Search each line below for "logo", then return the lines where it appears.

■ **Dataset records**
Content starts

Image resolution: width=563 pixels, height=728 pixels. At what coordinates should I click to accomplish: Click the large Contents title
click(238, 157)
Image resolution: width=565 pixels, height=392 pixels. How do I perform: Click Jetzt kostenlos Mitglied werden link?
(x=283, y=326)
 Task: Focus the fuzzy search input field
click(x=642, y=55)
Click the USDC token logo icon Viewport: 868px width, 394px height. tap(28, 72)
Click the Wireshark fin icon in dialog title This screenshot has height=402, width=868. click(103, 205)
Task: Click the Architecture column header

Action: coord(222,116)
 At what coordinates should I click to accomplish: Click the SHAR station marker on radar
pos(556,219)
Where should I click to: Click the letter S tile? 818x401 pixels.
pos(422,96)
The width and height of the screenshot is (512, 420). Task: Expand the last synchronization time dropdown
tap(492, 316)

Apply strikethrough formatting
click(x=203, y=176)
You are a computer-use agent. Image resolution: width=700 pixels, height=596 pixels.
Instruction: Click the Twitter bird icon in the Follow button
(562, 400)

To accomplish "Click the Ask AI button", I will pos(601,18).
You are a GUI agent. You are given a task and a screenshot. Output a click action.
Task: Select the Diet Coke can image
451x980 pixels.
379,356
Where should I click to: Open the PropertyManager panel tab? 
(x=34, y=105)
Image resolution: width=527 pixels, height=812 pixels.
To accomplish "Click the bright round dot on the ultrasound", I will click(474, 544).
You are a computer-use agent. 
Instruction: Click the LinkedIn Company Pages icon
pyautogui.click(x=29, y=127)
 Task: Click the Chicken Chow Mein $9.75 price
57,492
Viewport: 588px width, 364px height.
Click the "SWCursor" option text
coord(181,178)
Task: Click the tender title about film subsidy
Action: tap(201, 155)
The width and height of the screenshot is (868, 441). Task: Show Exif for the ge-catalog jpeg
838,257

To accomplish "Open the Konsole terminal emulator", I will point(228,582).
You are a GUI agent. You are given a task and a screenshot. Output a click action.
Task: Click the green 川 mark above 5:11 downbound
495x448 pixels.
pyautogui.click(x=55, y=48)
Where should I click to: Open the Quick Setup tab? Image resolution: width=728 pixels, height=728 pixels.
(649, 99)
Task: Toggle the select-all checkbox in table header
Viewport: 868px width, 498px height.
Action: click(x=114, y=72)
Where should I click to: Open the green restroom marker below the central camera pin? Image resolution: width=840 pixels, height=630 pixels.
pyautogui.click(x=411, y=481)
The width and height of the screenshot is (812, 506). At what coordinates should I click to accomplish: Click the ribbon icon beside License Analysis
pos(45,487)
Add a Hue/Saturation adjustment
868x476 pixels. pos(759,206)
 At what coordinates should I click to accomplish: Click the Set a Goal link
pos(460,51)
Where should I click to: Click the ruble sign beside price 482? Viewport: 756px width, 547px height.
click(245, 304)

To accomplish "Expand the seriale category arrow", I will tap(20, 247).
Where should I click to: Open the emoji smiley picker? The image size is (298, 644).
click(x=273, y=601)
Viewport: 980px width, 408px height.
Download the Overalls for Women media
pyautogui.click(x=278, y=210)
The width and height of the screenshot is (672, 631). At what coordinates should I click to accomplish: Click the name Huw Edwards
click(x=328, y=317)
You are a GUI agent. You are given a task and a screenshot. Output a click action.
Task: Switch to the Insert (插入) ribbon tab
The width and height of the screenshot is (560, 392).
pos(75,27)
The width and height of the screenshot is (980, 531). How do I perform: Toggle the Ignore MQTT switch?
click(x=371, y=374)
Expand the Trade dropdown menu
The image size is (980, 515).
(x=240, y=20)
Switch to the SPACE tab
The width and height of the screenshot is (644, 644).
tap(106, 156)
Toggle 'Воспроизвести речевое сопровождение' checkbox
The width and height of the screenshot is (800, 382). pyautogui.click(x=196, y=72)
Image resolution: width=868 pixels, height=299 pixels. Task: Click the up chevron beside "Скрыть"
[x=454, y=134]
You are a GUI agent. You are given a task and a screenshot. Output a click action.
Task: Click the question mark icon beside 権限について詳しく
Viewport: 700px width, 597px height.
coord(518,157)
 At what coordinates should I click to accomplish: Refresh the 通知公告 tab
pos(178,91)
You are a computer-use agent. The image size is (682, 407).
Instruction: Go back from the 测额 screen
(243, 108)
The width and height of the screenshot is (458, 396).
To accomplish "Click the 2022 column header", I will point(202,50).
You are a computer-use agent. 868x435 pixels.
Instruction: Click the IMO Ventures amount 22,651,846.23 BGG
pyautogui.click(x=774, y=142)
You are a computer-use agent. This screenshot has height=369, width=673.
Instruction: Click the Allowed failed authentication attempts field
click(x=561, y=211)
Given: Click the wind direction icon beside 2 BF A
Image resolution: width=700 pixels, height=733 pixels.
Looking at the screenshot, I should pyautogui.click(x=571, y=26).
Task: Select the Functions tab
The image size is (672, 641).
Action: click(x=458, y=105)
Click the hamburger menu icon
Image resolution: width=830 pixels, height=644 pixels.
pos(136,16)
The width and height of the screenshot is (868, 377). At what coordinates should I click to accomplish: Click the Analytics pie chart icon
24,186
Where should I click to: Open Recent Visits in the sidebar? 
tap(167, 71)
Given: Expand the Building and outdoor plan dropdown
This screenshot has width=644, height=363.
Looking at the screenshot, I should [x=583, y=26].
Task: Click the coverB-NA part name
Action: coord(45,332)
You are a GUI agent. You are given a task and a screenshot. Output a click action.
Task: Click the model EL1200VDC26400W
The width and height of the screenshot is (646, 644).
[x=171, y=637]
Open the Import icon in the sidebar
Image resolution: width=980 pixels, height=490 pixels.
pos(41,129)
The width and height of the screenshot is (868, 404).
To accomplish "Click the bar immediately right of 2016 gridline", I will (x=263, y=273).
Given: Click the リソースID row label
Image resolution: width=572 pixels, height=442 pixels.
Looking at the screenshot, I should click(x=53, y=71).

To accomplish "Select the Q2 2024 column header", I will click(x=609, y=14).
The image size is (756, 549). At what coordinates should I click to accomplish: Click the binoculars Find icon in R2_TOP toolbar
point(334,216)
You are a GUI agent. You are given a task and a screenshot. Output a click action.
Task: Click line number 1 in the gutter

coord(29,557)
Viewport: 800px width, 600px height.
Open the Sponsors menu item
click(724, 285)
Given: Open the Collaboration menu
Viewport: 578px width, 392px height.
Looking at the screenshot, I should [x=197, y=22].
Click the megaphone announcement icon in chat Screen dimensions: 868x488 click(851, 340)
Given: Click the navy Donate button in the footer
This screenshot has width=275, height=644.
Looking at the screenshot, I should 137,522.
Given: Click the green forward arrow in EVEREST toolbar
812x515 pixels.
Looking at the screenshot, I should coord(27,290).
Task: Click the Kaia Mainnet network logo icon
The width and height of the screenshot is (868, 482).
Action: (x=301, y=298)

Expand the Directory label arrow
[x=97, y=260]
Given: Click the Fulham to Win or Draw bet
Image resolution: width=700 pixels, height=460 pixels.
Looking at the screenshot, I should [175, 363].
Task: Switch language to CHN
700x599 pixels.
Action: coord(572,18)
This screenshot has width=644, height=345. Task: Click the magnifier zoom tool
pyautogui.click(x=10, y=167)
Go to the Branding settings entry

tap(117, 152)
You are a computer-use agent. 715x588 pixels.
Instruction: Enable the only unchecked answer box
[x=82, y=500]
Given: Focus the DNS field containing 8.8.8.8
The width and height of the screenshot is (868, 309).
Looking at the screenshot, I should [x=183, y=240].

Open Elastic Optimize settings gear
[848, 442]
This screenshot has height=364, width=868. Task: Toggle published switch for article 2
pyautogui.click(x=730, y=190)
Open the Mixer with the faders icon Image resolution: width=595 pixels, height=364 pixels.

Content ends

■ **Result below**
Click the USDC token logo icon Viewport: 868px width, 394px height. tap(28, 72)
Task: Click the Kaia Mainnet network logo icon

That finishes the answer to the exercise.